On Monday night, the African American Community Roundtable of Howard County, a group of county organizations and churches that aim to improve the lives of African Americans, held a community town hall called "Tipping Point" to tackle public awareness about race relations and policing in the county.
Rep. Elijah Cummings, a Democrat who represents parts of Baltimore City and Howard County, said community-police relations demanded an open and honest conversation — no matter how hard or uncomfortable it may be.
"I resent the idea that because I want respect, accountability and good policing that that means I'm in some way against the police," Cummings said.
Organizers said recent violent encounters between African Americans and the police, including the death of Baltimore resident Freddie Gray, required solutions to improve relations between the police and African Americans and to tackle racism deeply rooted and often undetected in the community.

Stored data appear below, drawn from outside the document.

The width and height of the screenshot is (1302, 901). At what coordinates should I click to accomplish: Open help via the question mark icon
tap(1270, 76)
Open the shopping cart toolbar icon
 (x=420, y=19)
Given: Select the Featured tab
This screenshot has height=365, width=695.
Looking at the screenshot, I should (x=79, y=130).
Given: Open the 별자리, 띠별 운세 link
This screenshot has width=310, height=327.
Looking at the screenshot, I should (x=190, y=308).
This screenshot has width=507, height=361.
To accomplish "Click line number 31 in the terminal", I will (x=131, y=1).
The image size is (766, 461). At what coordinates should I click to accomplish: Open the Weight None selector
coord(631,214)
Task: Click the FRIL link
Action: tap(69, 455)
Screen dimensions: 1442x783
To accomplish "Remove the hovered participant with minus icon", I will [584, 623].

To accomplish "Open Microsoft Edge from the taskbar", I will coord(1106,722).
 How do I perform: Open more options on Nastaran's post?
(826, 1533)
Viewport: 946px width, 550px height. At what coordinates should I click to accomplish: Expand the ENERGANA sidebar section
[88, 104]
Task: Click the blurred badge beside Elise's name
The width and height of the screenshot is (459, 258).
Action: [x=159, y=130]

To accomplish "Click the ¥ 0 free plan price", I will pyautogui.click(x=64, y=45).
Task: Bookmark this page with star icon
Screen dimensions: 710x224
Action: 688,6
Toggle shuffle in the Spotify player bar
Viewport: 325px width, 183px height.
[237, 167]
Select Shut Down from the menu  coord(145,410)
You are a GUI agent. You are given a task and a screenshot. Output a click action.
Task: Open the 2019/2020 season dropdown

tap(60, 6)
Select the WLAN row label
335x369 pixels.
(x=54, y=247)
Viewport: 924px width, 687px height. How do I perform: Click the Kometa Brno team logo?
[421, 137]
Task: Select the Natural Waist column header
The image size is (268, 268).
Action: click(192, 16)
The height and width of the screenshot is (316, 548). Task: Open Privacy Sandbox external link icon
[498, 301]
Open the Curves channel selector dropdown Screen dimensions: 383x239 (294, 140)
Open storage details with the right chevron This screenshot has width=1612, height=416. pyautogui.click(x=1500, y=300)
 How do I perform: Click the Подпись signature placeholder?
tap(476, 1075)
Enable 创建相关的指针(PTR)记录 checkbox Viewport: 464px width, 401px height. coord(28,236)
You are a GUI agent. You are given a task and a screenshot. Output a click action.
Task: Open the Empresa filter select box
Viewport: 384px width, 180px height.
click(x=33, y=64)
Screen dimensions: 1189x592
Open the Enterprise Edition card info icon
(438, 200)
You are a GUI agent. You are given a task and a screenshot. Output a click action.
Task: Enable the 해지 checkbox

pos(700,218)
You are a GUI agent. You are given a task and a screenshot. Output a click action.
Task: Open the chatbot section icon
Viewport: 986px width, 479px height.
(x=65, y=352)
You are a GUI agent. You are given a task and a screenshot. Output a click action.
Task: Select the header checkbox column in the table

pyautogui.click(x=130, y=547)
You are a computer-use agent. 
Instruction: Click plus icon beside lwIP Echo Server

Leaders in Howard County's African-American community say that a slight decrease in the suspension rate of black students from local schools is encouraging, but that the community has much more to do to eliminate racial disparities in school discipline.
Howard County Police Chief Gary Gardner, whose department has been working with the roundtable on community-police relations for the last two years, said the breakdown of trust between police and residents was partly because increasing emphasis on police training caused many police departments to scale back on outreach programs.
When Gardner became a police officer in 1984, trainings were "very simple" and have become "excessive in recent years" as police departments attempt to tackle complex situations like terrorism, active-shooter situations and mental illness, he said.
"Today, any public venue can be a target. … I look for the exit [in theaters] and I'm a police officer," Gardner said. "Things have changed."
The first step to improve relations is bridging the gap between police cruisers and African Americans by building long-lasting relationships with the community to stem mistrust and fear, panelists said.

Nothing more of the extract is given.